If only Pelayo were as punctual as wood ducks. The exasperating two-winged creatures keep a rigid daily schedule, flying exactly five minutes before and five minutes after legal shooting time.
But with the exasperating two-legged creature scheduled to pick me up this morning, you never know.
“I was two miles onto the Causeway when I realized I still had the full-choke screwed in!” he sputtered on the cell phone as I answered it in the kitchen while microwaving some coffee. “Forgot I still had it in from that buckshot deer hunt last week. So I had to turn around at the first crossover, head back home and change to modified, even packed along the improved just in case. Be there in 15 minutes.”
“OK, but WHATCHIT!” I cautioned after a gulp of (too) hot coffee. “Don’t push it! That whole Highway 190 stretch north of the Causeway is absolutely lousy with cops,” I rasped with a scorched mouth. “Local cops, sherrif’s department and state troopers — the whole bit! And they cut NO SLACK to speeders! There’s so many cops up this way most are bored stiff — just dying for the slightest screw-up to pull you over for a little action, to strut their stuff. So don’t SPEED! The whole stretch from Causeway at Vets in Metairie to Covington is one huge speed trap!”

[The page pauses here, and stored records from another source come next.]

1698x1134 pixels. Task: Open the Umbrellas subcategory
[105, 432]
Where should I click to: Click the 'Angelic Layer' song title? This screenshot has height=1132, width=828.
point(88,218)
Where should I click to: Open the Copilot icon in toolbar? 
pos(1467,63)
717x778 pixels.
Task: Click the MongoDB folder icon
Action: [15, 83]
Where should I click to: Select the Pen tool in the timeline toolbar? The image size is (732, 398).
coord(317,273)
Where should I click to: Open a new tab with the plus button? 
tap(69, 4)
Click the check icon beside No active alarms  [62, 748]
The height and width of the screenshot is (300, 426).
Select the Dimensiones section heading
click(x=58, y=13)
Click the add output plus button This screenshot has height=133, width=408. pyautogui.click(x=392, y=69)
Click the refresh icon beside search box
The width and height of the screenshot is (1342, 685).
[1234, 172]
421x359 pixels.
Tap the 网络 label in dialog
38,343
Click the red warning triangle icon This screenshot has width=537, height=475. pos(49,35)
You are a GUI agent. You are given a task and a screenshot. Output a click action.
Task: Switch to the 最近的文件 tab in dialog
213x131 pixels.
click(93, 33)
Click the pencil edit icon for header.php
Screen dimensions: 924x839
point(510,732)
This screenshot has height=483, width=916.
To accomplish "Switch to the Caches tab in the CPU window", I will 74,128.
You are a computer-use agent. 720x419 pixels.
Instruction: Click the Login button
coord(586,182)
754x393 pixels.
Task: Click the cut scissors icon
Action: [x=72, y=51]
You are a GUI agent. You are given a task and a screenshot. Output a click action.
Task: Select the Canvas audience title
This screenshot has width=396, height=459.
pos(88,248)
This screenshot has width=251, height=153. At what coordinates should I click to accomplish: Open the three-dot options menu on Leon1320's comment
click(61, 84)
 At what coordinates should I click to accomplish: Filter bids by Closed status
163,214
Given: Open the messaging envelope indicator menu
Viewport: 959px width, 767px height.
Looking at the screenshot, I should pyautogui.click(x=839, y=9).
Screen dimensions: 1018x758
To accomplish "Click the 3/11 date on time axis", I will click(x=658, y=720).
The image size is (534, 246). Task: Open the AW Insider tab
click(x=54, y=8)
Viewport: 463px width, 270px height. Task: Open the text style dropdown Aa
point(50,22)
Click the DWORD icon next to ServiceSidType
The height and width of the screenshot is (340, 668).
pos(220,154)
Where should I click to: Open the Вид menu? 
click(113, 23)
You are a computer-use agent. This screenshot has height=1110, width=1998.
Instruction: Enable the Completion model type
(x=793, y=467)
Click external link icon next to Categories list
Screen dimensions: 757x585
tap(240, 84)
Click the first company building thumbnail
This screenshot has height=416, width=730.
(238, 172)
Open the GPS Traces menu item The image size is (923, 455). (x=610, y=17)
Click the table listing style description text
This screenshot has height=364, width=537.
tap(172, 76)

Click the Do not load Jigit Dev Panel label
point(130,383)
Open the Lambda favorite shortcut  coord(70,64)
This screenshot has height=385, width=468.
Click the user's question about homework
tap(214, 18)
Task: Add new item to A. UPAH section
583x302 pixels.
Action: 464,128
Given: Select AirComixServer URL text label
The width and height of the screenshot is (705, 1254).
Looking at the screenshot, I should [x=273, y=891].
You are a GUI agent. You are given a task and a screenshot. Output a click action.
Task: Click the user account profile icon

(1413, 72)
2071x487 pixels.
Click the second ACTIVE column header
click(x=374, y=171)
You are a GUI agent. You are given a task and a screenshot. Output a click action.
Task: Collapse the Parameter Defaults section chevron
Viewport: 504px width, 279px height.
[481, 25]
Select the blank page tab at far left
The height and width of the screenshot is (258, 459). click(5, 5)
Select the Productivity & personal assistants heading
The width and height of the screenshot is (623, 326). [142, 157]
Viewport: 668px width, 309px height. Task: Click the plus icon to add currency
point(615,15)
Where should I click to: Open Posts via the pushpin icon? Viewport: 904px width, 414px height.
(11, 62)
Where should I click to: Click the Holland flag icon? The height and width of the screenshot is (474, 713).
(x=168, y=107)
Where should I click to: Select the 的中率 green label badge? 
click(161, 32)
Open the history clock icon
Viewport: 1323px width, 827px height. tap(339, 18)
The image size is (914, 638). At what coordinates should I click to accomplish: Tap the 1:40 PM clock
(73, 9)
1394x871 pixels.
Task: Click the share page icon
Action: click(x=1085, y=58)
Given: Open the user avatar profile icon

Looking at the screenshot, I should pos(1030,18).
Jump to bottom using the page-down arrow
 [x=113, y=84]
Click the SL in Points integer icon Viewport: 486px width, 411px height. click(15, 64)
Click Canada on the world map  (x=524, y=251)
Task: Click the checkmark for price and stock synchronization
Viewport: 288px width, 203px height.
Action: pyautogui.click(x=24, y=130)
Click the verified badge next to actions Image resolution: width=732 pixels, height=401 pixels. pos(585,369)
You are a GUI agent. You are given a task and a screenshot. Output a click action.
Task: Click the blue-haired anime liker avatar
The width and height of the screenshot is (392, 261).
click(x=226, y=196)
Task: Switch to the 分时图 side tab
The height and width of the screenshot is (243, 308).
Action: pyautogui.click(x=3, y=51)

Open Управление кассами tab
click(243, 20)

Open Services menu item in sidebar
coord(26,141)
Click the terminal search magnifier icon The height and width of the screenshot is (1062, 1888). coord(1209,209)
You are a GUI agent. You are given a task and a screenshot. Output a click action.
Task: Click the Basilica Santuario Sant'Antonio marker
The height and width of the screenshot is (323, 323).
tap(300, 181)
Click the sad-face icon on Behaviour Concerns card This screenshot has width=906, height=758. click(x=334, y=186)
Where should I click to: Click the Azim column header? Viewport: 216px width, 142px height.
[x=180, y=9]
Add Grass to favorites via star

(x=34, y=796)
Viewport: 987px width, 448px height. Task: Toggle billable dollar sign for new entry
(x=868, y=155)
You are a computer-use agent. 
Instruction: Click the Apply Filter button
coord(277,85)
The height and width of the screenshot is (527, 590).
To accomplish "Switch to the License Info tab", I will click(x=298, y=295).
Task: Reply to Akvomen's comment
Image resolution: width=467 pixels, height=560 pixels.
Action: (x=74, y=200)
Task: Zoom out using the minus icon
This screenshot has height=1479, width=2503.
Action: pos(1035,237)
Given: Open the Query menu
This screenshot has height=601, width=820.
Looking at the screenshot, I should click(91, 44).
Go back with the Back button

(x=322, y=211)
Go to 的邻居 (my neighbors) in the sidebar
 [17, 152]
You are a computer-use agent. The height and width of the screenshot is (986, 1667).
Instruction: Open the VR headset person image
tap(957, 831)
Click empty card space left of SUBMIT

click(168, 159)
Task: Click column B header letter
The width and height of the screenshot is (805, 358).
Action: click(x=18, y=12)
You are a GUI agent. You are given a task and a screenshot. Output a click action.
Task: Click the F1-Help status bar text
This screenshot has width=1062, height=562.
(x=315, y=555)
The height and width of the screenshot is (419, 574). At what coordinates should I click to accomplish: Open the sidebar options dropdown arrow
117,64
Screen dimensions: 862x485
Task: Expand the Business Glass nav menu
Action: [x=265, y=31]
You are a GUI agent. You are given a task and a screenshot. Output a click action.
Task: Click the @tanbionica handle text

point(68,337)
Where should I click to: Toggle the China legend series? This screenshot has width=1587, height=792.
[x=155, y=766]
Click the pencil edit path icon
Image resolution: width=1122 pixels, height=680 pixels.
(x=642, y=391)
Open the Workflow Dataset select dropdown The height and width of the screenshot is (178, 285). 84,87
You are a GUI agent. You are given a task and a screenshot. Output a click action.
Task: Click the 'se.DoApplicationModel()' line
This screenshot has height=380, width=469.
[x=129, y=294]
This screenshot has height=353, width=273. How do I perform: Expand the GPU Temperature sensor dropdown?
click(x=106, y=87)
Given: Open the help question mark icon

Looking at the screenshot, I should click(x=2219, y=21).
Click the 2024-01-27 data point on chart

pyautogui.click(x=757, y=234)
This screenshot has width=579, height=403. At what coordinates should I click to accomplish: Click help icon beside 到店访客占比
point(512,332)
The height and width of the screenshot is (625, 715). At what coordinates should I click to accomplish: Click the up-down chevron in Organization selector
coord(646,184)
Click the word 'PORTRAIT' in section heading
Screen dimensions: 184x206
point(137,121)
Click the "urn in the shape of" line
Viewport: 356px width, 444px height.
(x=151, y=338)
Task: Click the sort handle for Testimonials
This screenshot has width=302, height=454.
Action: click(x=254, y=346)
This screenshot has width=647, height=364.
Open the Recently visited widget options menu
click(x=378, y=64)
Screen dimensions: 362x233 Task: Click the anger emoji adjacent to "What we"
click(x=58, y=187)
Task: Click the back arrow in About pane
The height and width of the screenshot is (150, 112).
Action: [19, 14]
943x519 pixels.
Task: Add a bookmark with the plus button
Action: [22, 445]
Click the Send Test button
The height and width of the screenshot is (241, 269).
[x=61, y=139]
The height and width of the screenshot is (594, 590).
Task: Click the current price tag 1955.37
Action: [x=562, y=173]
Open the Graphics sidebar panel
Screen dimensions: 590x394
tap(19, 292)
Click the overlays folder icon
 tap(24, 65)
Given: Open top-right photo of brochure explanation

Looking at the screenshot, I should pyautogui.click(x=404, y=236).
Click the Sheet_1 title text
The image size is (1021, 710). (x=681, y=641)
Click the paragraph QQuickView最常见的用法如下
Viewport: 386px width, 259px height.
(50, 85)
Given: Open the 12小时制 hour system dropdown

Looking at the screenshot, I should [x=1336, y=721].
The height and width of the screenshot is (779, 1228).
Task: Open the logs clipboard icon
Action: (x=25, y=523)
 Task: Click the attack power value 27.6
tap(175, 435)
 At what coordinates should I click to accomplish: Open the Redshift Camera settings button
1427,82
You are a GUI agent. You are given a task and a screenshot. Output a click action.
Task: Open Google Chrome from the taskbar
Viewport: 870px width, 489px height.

“I know, I KNOW, believe me,” Pelayo laughed. “Artie got pegged just last week. Says he almost got pistol-whipped and tazered when he reached for his wallet! ‘Get yer hands outta yer POCKET!’ the cop growled at him, while reaching for the tazer.
“‘How the hell can I get my driver’s license without reaching in my POCKET?!’ Artie says he asked the officious officer.”
Finally Pelayo snapped his phone shut.
“Will you PLEASE SHUT UP OUT THERE!” came an annoyed voice from the bedroom. My exhortations to Pelayo and guffaws at Artie’s (quite familiar) dilemma had been somewhat loud, it seemed, especially at 4:30 a.m.
As usual for a hunt, I’d sprung from bed and snapped on the light well before the alarm went off. Hunting excitement works that way. Shirley punched her pillow a time or two, snarled something or other and turned over. She seemed back asleep in seconds. I was thankful and relieved while tippy-tippy-tippy-toeing out to the kitchen.
Then the alarm went off.
I rushed in from the kitchen to turn it off, knocking over a half-full glass of milk in the process. But too late. Employing abrupt, jerky movements, she covered her head with the blanket and bellowed a somewhat muffled but clearly unladylike remark as I sped back into the kitchen.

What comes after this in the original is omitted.